Может быть, ради счастья? Не удовольствия, коих море, а именно счастья? С ним ведь ой как плохо, особенно если взглянуть на статистику самоубийств… Но кому счастье дается даром? Через мучения оно чаще всего достается, вот что обидно… А ведь это типичный мазохизм – добровольно мучиться! Формального запрета нет, но кто позволит? Переть против мнения общества? Ну-ну…
«Пилигрим» был первым и последним звездолетом Земли. История его создания затянулась лет на восемьдесят, то и дело надолго прекращаясь из-за нехватки выделяемых средств. О борьбе за финансирование проекта можно было бы написать толстенный том в гибридном жанре слезницы и плутовского романа. Чудо, что звездолет, почти никому не нужный, почти всеми забытый, все-таки был достроен и подготовлен к путешествию – всего-навсего до системы альфы Центавра и обратно с экипажем из четырех человек. Одиннадцать лет пути. Ради чего? Пожалуй, лишь члены экипажа задавали себе этот вопрос…

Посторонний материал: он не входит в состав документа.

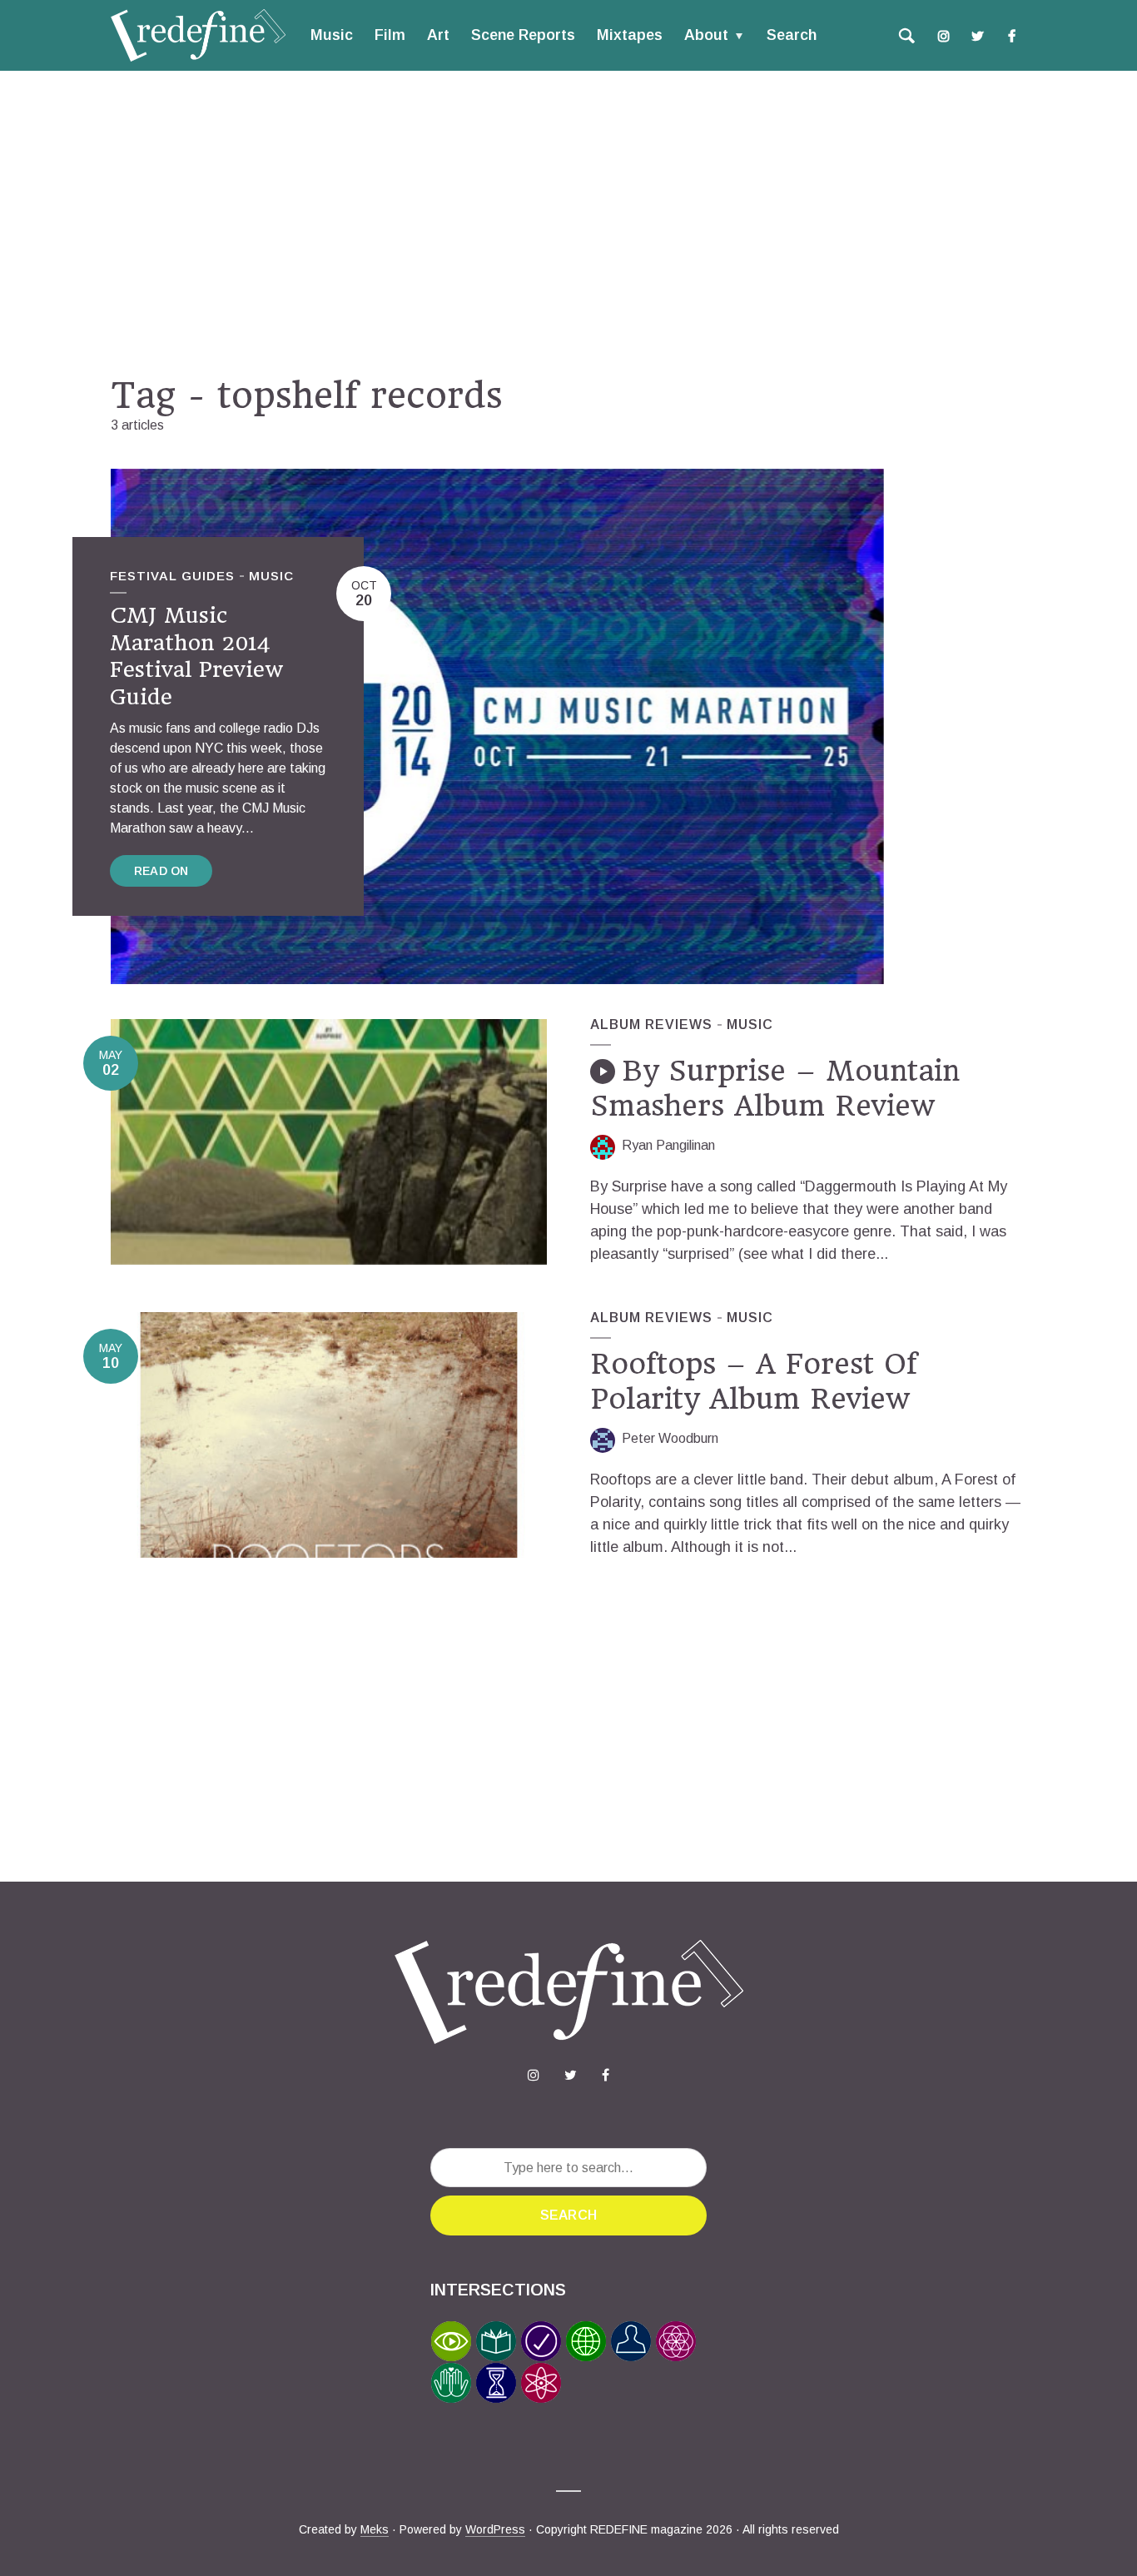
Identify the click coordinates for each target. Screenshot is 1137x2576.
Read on (161, 871)
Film (390, 35)
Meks (374, 2529)
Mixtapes (630, 35)
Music (331, 35)
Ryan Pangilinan (668, 1145)
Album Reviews (651, 1024)
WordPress (495, 2529)
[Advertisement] (568, 222)
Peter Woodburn (670, 1438)
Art (438, 35)
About (706, 35)
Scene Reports (523, 35)
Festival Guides (172, 576)
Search (792, 35)
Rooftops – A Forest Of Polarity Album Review (753, 1381)
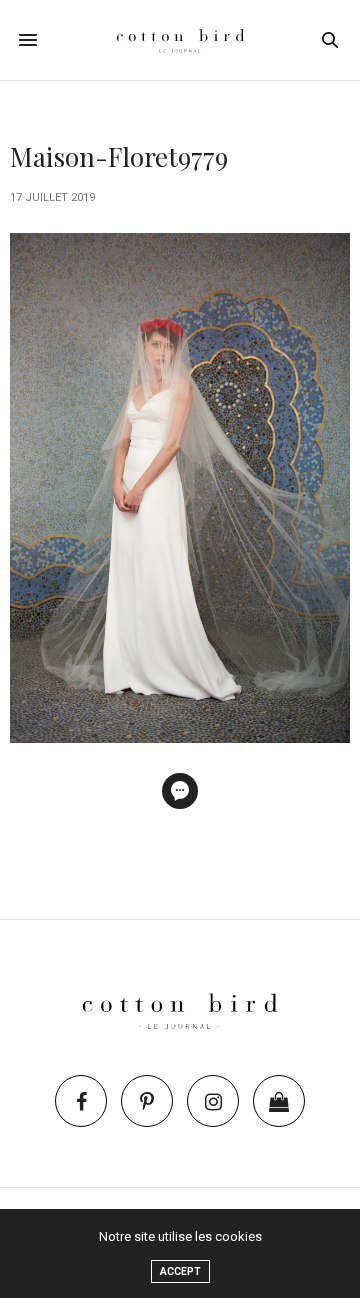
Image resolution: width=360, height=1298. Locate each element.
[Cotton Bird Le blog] (180, 40)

И настал день, когда они честно ответили на него: полет к ближайшей от Солнца звездной системе – это даже не отчаянная попытка придать цель и смысл дальнейшему существованию человечества. Это бегство. Просто-напросто бегство из мира, где им четверым стало невыносимо жить.
Конечно, в глазах подавляющего большинства людей они были извращенцами. Добровольно согласиться запереть себя на одиннадцать лет в консервной банке, пусть большой, пройти ради этого через бесконечные изнурительные тренировки – это надо же додуматься! А в их глазах подавляющее большинство людей были тупыми и самодовольными животными с социальным пакетом и правом голоса. И не было, и не могло быть между теми и другими общего языка. О чем полезном могут толковать между собой динозавры разных видов, пережившие свое время?
Но решение не возвращаться пришло позднее. В программу полета, помимо исследования довольно заурядной звездной системы, входило наблюдение за релятивистскими эффектами в окрестностях черной дыры, лет за сто до того обнаруженной почти точно на линии Солнце – альфа Центавра. «Пилигрим» должен был пройти неподалеку от черной дыры, сбросив в нее зонд.
Решение сбросить в черную дыру не зонд, а себя вместе с кораблем было принято единогласно. Групповое самоубийство? Очень возможно. А возможно – выход в иную вселенную, если после пересечения сферы Шварцшильда удастся избежать сингулярности, где корабль вместе с людьми будет порван приливными силами в мелкие ошметки…
Да и что принципиально нового могли бы найти астронавты на альфе Центавра? Компонента А, похожая на Солнце, – старая звезда. Если бы у нее были планеты, подходящие для развития жизни, то эта жизнь, достигнув уровня разумных существ, давным-давно обнаружила бы себя. А если эта цивилизация, подобно земной, впала в сытое скотство, то что в ней интересного?